Oberflächengewässer

Oberirdische Gewässer sind in § 3 Nr. 1 Wasserhaushaltsgesetz (WHG) definiert als „das ständig oder zeitweilig in Betten fließende oder stehende oder aus Quellen wild abfließende Wasser“.

Die oberirdischen Gewässer (mit Ausnahme des aus Quellen wild abfließenden Wassers) werden in Thüringen nach ihrer wasserwirtschaftlichen Bedeutung in Gewässer erster und zweiter Ordnung eingeteilt.
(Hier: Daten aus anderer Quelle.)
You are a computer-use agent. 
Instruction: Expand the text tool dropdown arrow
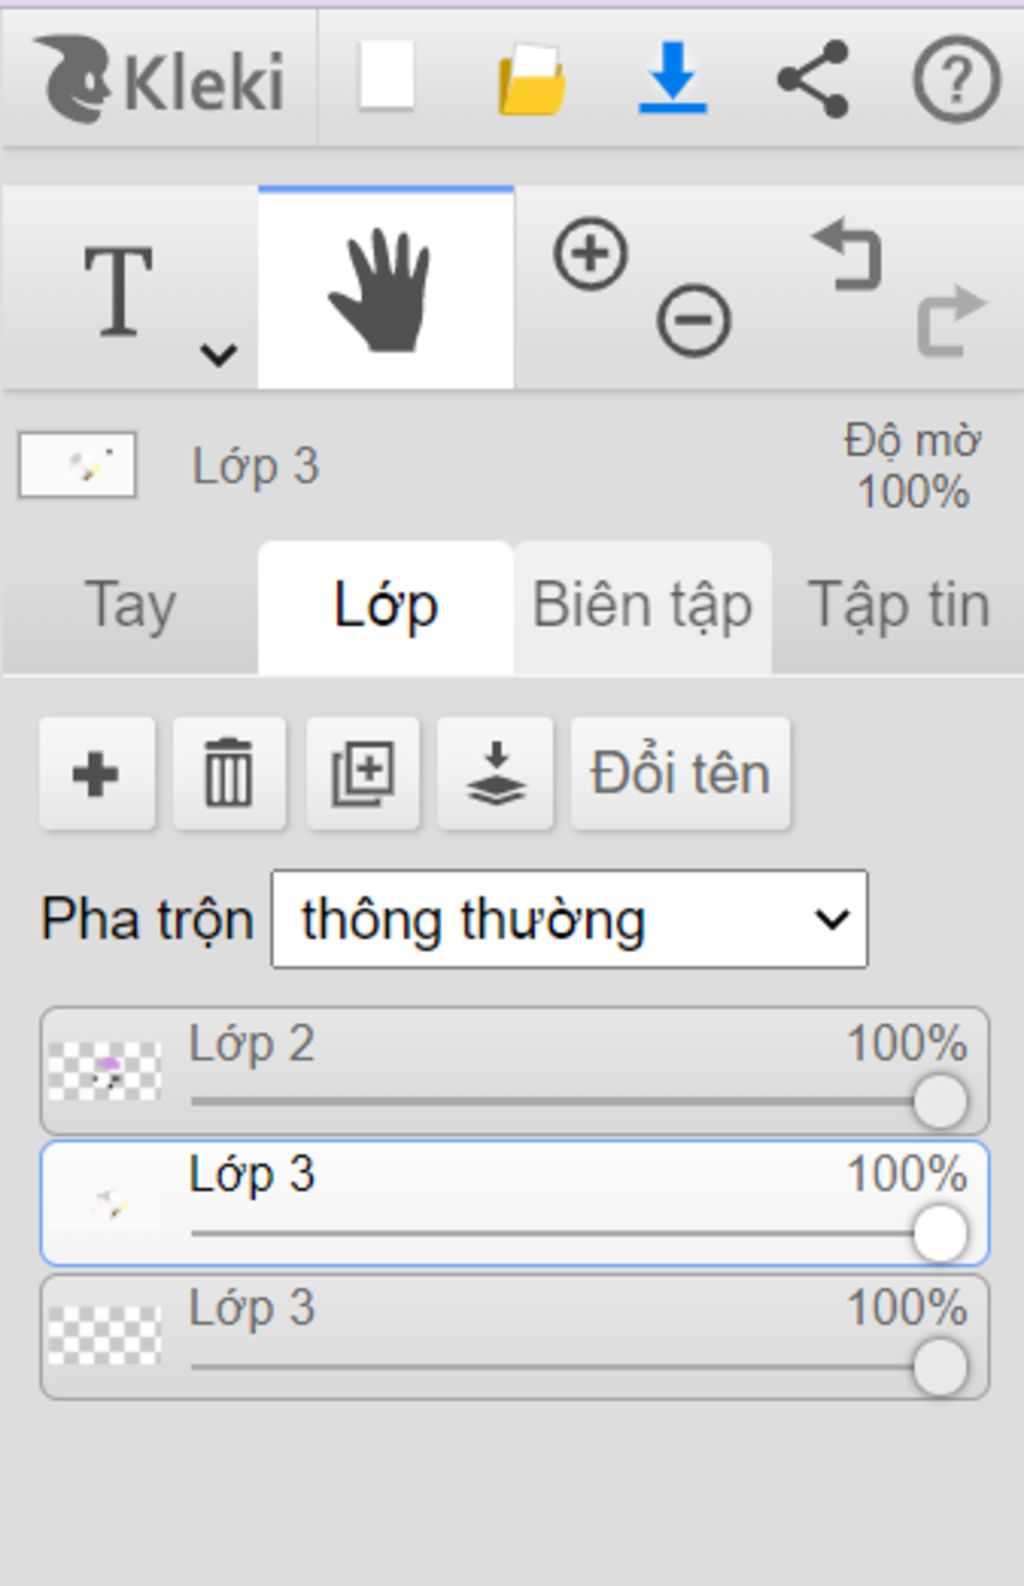(x=218, y=353)
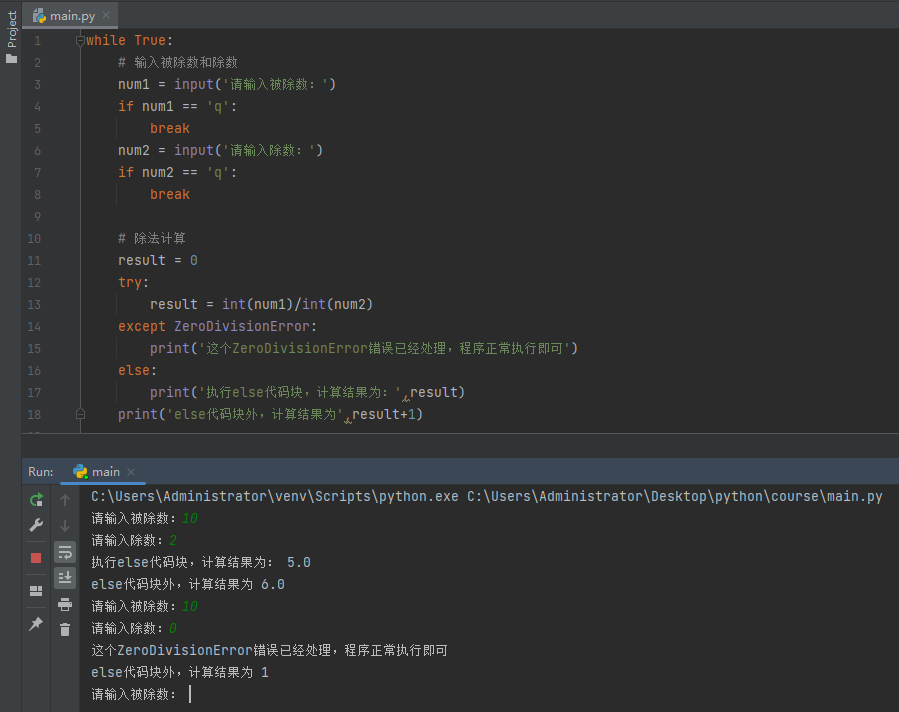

Das Einbringen und Einleiten von Stoffen in Gewässer bedarf einer Erlaubnis oder Bewilligung (§§ 8, 9 WHG) ebenso wie das Entnehmen und Ableiten sowie das Anstauen. 

Wasserkraftnutzung

Die Nutzung von Wasserkraft darf nur zugelassen werden, wenn auch geeignete Maßnahmen zum Schutz der Fischpopulation ergriffen werden. Entsprechen vorhandene Wasserkraftnutzungen nicht den Anforderungen, so sind die erforderlichen Maßnahmen innerhalb angemessener Fristen durchzuführen.

Das Aufstauen und Absenken von Gewässern bedarf einer Erlaubnis oder Bewilligung (§§ 8, 9 WHG).

Anlagen in oberirdischen Gewässern sind so zu errichten, zu betreiben, zu unterhalten und stillzulegen, dass keine schädlichen Gewässerveränderungen zu erwarten sind und die Gewässerunterhaltung nicht mehr erschwert wird, als es den Umständen nach unvermeidbar ist (§ 36 WHG).

Die Errichtung, Änderung oder Beseitigung dieser Anlagen bedürfen der Genehmigung durch die zuständige Wasserbehörde (§ 28 ThürWG).

Bauliche Anlagen an, in, unter oder über oberirdischen Gewässern und im Uferbereich bzw. im Gewässerrandstreifen

Anlagen in, an, über und unter oberirdischen Gewässern sind nach § 36 WHG so zu errichten, zu betreiben, zu unterhalten und stillzulegen, dass keine schädlichen Gewässerveränderungen zu erwarten sind und die Gewässerunterhaltung nicht mehr erschwert wird, als es den Umständen nach unvermeidbar ist. Anlagen sind insbesondere

1.   bauliche Anlagen wie Gebäude, Brücken, Stege, Unterführungen, Hafenanlagen und Anlegestellen,

2.   Leitungsanlagen.

Die Errichtung, Änderung oder Beseitigung von Anlagen an, in, unter oder über oberirdischen Gewässern bedürfen an Gewässern II. Ordnung der Genehmigung durch die Untere Wasserbehörde. Die Genehmigung kann auch nachträglich mit Inhalts- und Nebenbestimmungen versehen werden (§ 28 ThürWG).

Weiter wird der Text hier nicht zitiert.